Some of the most interesting bits of those reviews are about self-explanation. Here’s a bit from the more research-y review:
Research on explanation effects suggests that self-explanations are an important learning activity during the study of worked examples. Unfortunately, the present research suggests that most learners self-explain in a passive or superficial way.
“Passive or superficial”: YES! All too often this is how students interact with an explanation (or with feedback).
So how do examples help at all, given the tendency of students to just passively say “OK fine yep I get it” when they see an example? I use a routine to really make example activities hum.
Whenever I use an example activity with students, here is my routine.
- Get ready: I show the problem, covering up everything besides the problem itself. I usually use a document camera, so I mean I literally cover it up with my hand. Sometimes I ask students to begin thinking about how they’d approach the problem before I reveal the student work.
- Read: I ask everyone to read the student work to themselves. I ask students to offer a quiet thumb to let us know that they finished reading. I usually tell students to put a thumb up if they’ve read each line, even if they don’t understand everything fully yet.
- Discuss: I assign partners (really I’ve already done this) and ask students to discuss the example until each person understands every line of the student work. (I focus my class on spreading understanding, not on solving problems.)
- Explain: Every Algebra by Example problem has prompts for student explanation. When I make my own materials, I always include such prompts. It’s at this stage in the routine that I make sure everyone tries to answer the prompts. Then I usually call on a student to explain.
- You Try: This is where we help students try it on their own. There’s a whole art to picking good problems for students to try here — they should change the surface-details in some way, while keeping the underlying ideas constant. This is where we try to keep kids from making false generalizations, and it’s another level of protection against superficial understanding.
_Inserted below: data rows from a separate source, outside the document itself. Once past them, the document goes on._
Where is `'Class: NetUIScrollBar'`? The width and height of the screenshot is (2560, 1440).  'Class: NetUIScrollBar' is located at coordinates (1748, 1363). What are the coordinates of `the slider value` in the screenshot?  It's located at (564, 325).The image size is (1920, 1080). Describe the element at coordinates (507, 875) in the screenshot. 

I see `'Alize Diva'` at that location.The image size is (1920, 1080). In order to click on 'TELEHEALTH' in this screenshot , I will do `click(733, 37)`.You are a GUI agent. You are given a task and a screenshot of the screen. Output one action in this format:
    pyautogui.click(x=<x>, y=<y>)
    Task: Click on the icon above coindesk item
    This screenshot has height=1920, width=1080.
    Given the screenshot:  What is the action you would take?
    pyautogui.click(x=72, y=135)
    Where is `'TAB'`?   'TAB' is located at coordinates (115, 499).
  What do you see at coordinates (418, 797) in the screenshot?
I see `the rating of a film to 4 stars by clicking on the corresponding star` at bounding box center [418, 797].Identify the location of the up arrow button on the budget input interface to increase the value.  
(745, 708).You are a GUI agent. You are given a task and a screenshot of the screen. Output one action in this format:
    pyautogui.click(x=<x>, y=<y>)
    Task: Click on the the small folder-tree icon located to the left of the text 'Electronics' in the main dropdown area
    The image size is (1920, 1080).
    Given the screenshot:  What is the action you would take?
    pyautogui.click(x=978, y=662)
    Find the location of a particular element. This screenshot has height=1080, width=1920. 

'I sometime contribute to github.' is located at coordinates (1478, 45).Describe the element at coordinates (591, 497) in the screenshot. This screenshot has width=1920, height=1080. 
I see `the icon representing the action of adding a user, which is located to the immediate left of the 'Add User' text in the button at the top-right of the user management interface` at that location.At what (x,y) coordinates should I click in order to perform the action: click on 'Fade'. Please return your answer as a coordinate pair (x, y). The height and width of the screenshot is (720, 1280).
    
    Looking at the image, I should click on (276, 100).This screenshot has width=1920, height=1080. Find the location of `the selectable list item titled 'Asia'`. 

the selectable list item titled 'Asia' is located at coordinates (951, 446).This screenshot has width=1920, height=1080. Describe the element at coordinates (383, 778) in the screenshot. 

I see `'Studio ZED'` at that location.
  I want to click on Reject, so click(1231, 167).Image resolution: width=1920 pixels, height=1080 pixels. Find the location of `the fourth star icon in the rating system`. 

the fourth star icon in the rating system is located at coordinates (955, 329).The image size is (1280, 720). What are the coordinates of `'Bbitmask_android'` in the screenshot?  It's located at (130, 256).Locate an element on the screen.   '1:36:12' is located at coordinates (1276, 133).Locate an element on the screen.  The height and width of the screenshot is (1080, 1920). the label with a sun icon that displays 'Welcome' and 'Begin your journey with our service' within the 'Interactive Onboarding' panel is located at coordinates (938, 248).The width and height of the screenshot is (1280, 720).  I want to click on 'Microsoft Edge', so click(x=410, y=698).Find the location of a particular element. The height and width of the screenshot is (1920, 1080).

Using the Algebra by Example materials, the routine flows from left to right:
It’s not so easy to design these prompts, either! Here are some suggestions, from Booth’s piece:
If you’re in the mood for a bit of practice, you might think about how you’d fill in the rest of this example task:
Example analysis works especially well as a feedback routine. There was a problem that kids especially had trouble with? Write an example that focuses on how to improve, and then follow the routine with some time to revise and improve the quizzes (or a re-quiz, or etc.).
All of this — the examples, the prompts, etc. — is worth your time, I think. It’s a lot of fun for kids to puzzle out how someone else is thinking, and the format allows us to really focus on a whole idea. It’s a bit of a myth, I think, that these types of problems are boring.
It’s also a myth that this kind of math is boring. It’s not, because there’s something to be understood here. And fundamentally, understanding is interesting.